■ WRITTEN TASK: Copy every one of the lines below word for word, with no character changed.

■ DATA LISTING:
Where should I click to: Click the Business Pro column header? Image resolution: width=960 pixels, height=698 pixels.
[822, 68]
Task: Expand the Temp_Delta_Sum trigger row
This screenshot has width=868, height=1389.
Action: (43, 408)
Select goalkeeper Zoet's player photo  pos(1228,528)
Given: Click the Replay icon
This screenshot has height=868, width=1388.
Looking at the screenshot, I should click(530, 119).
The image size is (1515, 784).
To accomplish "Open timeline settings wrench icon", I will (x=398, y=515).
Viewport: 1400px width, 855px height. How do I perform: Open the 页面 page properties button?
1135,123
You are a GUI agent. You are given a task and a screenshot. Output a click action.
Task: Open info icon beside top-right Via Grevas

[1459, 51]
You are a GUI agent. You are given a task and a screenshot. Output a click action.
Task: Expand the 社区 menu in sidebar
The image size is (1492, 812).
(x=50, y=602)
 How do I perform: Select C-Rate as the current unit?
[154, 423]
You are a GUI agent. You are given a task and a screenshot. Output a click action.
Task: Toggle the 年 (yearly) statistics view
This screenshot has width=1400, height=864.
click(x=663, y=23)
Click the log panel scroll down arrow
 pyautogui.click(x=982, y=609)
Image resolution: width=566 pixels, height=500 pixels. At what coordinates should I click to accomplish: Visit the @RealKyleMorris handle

■ EXERCISE ANSWER:
Where should I click to: Click the Business Pro column header? Image resolution: width=960 pixels, height=698 pixels.
[822, 68]
Task: Expand the Temp_Delta_Sum trigger row
This screenshot has width=868, height=1389.
Action: (43, 408)
Select goalkeeper Zoet's player photo  pos(1228,528)
Given: Click the Replay icon
This screenshot has height=868, width=1388.
Looking at the screenshot, I should click(530, 119).
The image size is (1515, 784).
To accomplish "Open timeline settings wrench icon", I will (x=398, y=515).
Viewport: 1400px width, 855px height. How do I perform: Open the 页面 page properties button?
1135,123
You are a GUI agent. You are given a task and a screenshot. Output a click action.
Task: Open info icon beside top-right Via Grevas

[1459, 51]
You are a GUI agent. You are given a task and a screenshot. Output a click action.
Task: Expand the 社区 menu in sidebar
The image size is (1492, 812).
(x=50, y=602)
 How do I perform: Select C-Rate as the current unit?
[154, 423]
You are a GUI agent. You are given a task and a screenshot. Output a click action.
Task: Toggle the 年 (yearly) statistics view
This screenshot has width=1400, height=864.
click(x=663, y=23)
Click the log panel scroll down arrow
 pyautogui.click(x=982, y=609)
Image resolution: width=566 pixels, height=500 pixels. At what coordinates should I click to accomplish: Visit the @RealKyleMorris handle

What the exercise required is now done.